Cover Story: Disney’s Beauty and the Beast
By Jim Bask
EDITOR VIRGINIA (GINNY) KATZ, ACE
Katz was nominated for an America Cinema Editors Eddie Award for Kinsey and won an Eddie Award for her work on Dreamgirls.
When did you get involved in the film?
“[Tobias] started in February and I came in in April, about six weeks before they started shooting, because to look at previs and what they had for the previs so I could put my two cents in terms of whether I thought a close up should be inserted somewhere, or if something was missing. I felt if we could add to the previs and then we started shooting. It’s been a fantastic process, great fun, but it’s been long.”
How do you describe the editing style?
“When you ask about editing style, for me, my style is always dictated by the film that I get. So, for instance, the opening of the movie has this beautiful ballroom scene and all the women are in these gorgeous white dresses, so it’s this very fluid, beautiful waltz. I felt that fluidity and I cut it in that way.
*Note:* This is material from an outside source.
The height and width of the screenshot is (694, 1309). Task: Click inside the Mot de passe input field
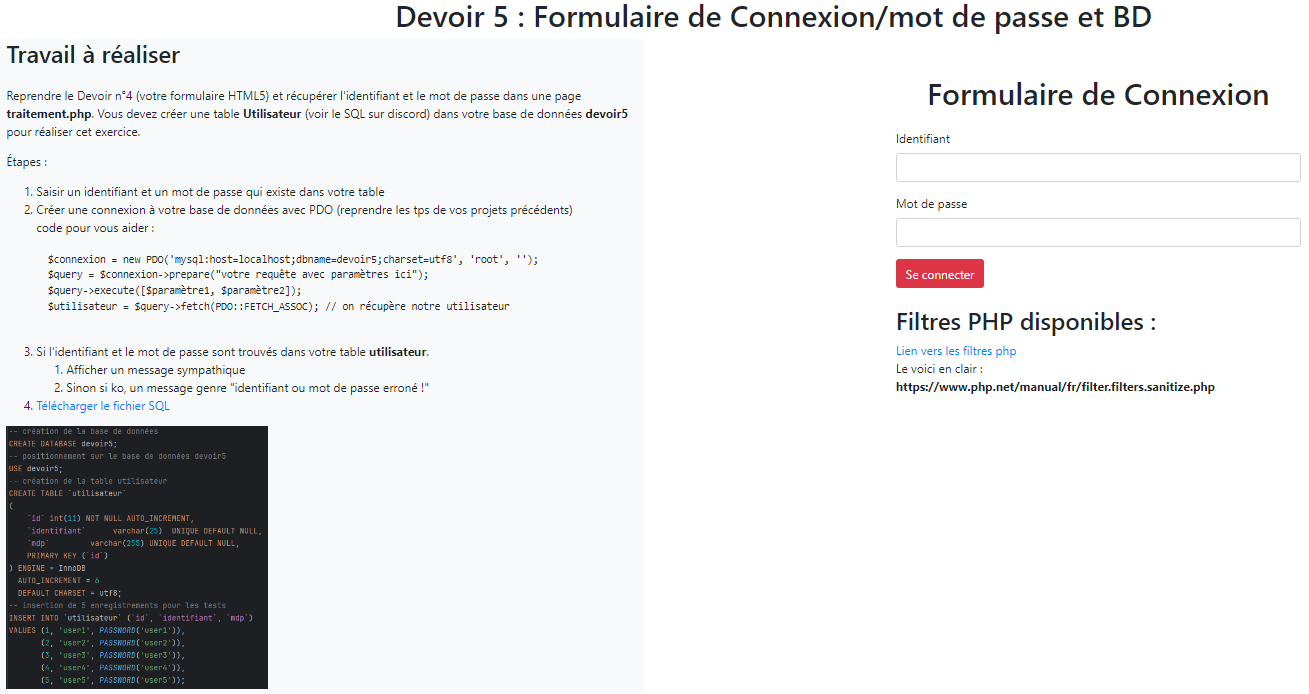pyautogui.click(x=1097, y=232)
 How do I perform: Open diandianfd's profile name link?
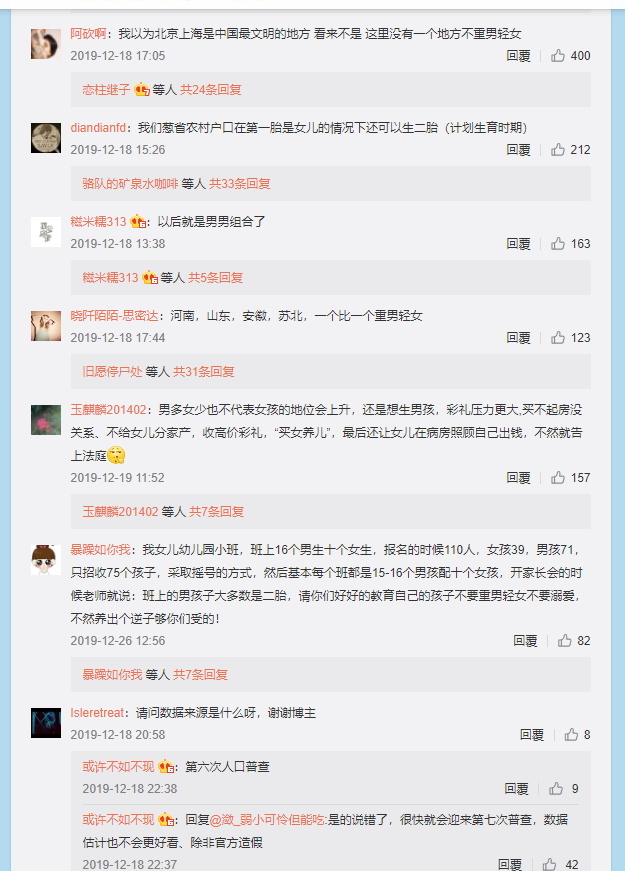pyautogui.click(x=98, y=128)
Then, when you have a dance scene with Gaston, and that’s a totally different taste, because it’s more raucous, it’s in a tavern, it’s taste differently because it calls for that…it calls for a more robust kind of editing and although it’s a dance number and a song, it’s a different pace than the ballroom scene. So I let the film, whatever it may be, whether it’s an action scene or a father/daughter talking, dictate to me what the rhythm is and then I go with it for that scene. It’s always about telling the story and getting the emotion out of it and usually the film to me dictates that. When I look at dailies, I understand the scene and feel what it’s looking for.”
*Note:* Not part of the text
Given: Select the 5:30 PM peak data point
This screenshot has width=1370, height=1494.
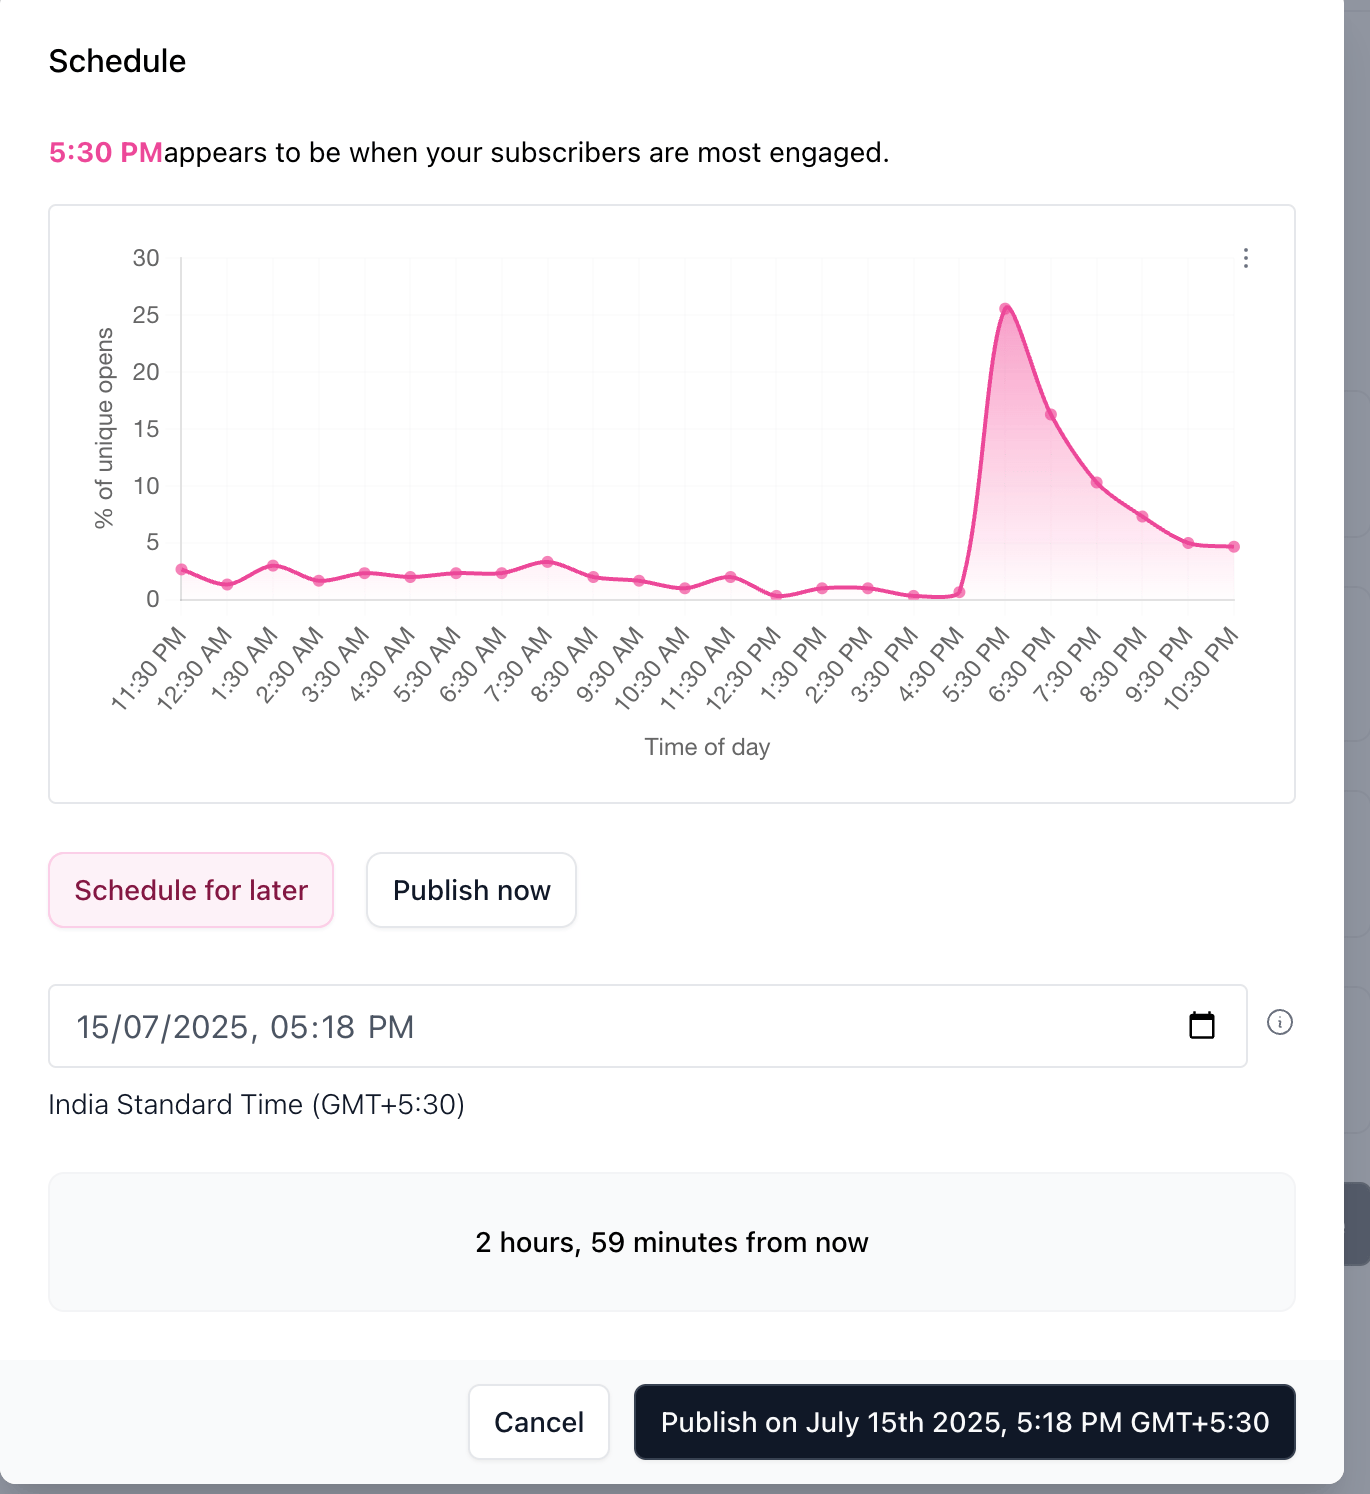Looking at the screenshot, I should click(1006, 308).

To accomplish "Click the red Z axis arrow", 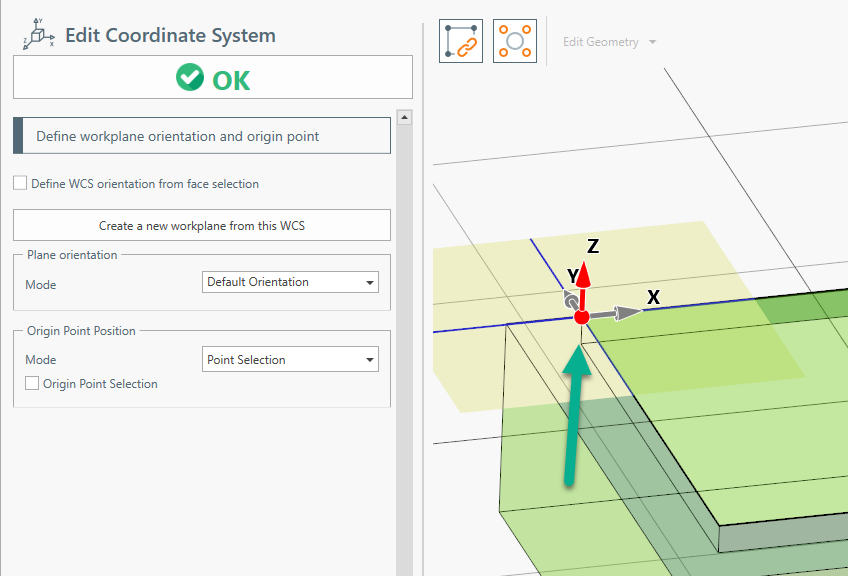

What was the format that the footage was in when it came to you? Did you ingest it and convert it into something else to work on?
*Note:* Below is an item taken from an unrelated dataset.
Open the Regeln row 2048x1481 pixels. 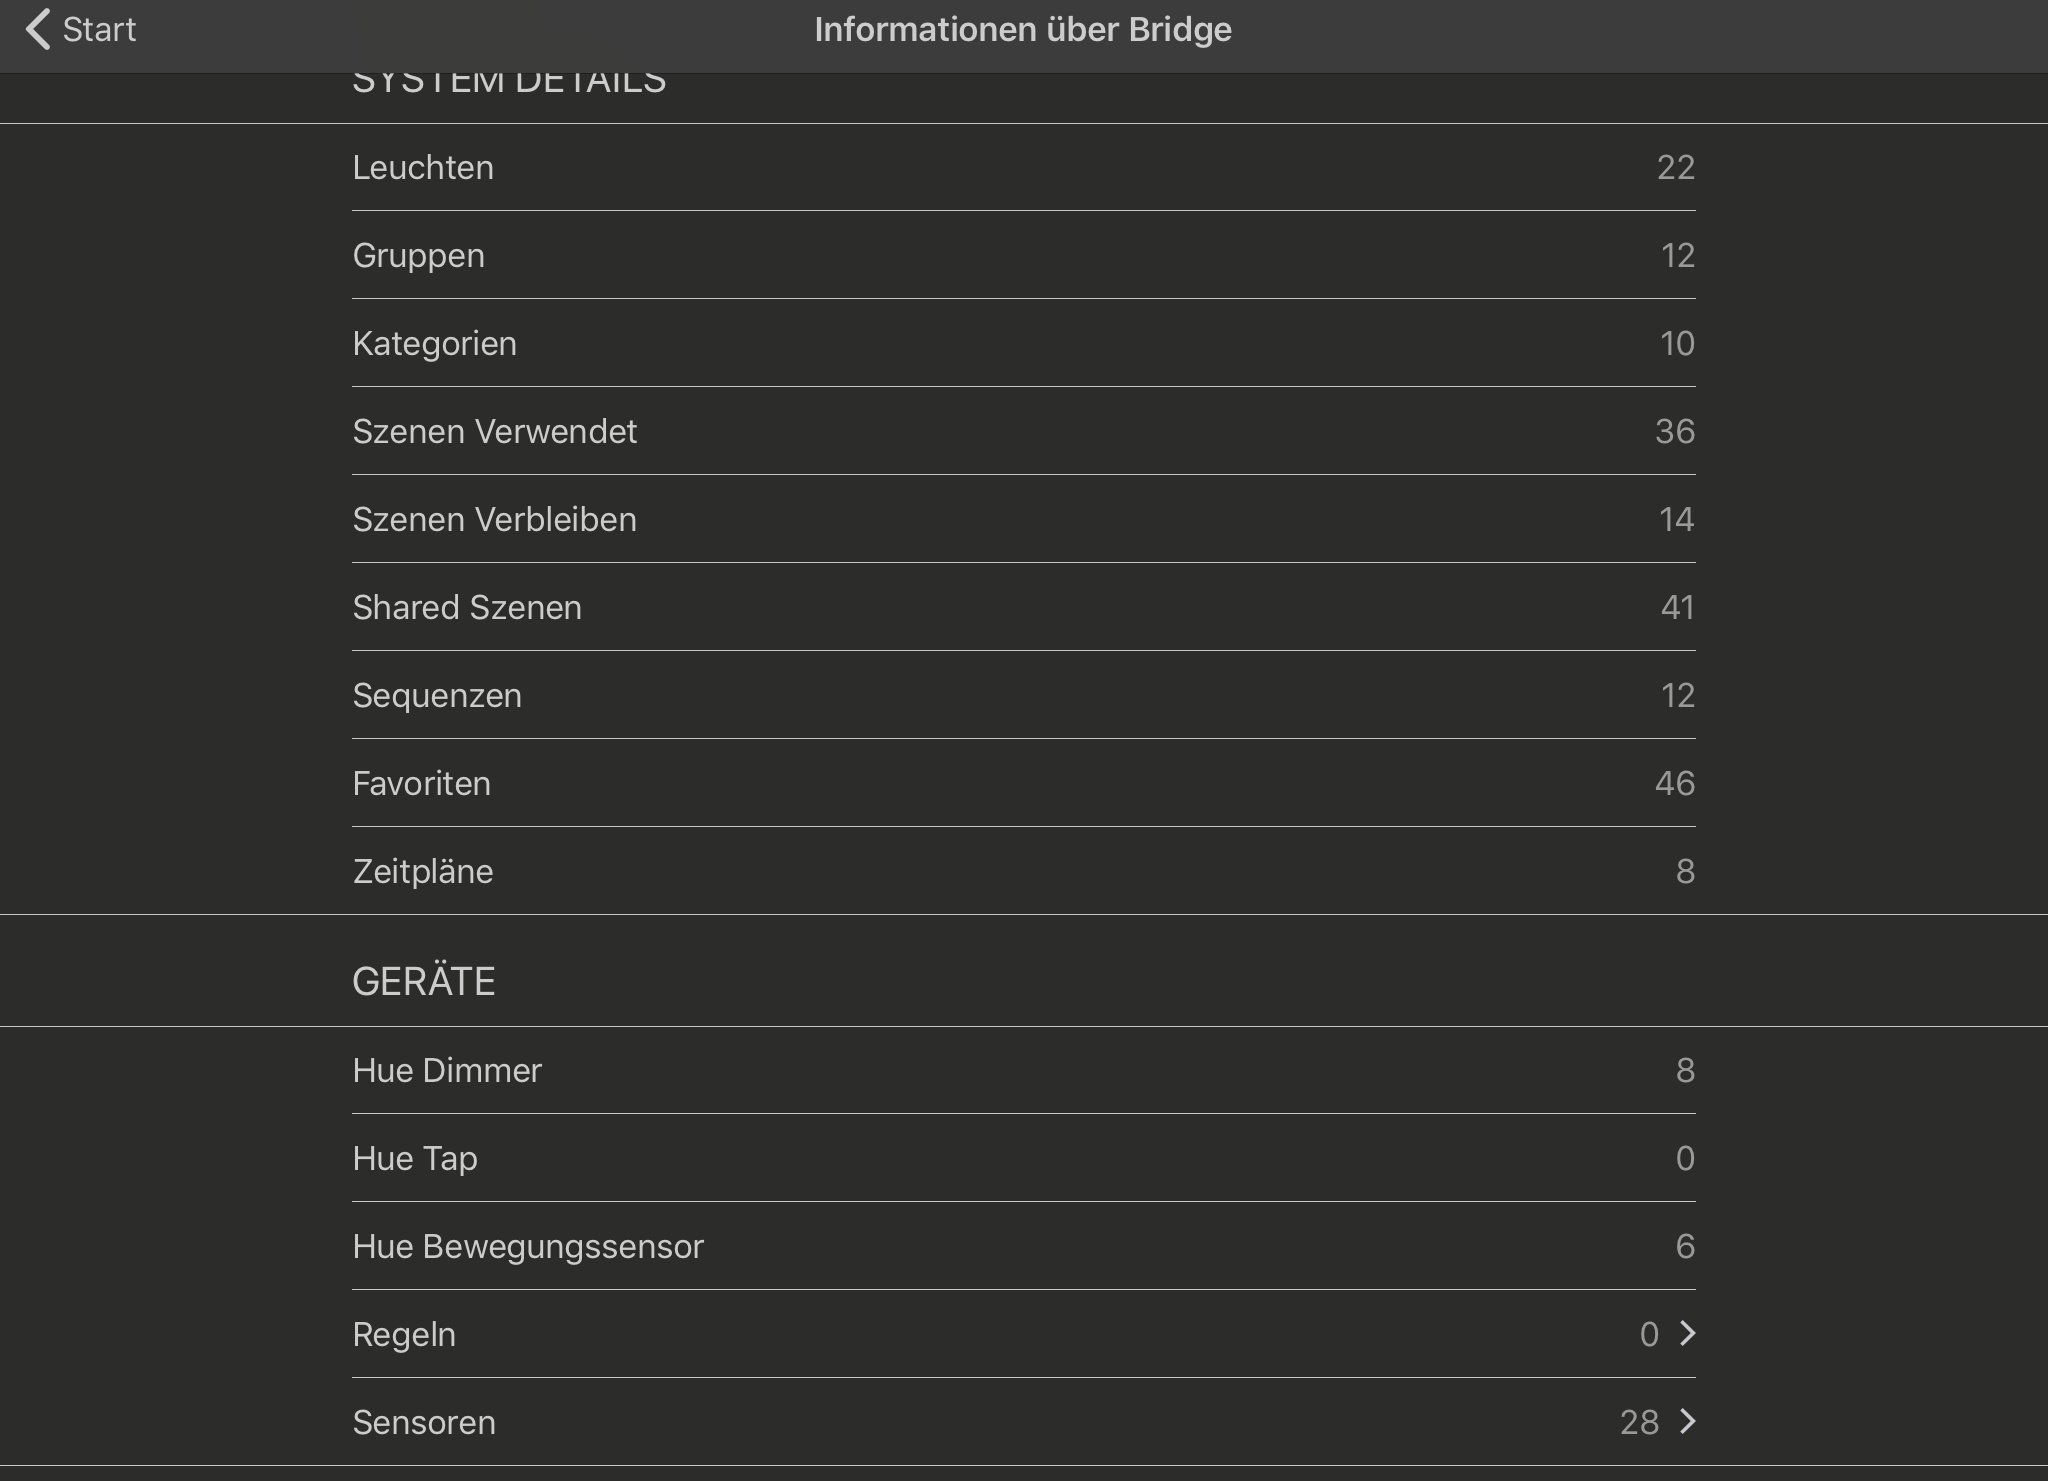tap(1022, 1334)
“Company 3 converted the footage for us from the ARRI raw, which is what Tobias shot, to DNx115. I get the bins and it’s ready for me to cut.”
What do you cut on?
“Avid. Love that Avid [Version 7]. I worked with Bill for a long time, and we had worked on film and I was one of those people who didn’t really want to move from film to say, the Avid, because I always loved the texture and that kind of feel of film, but once I made the move I could never think of moving back. I realized the great creativity it allows. It’s just made everybody’s lives easier.”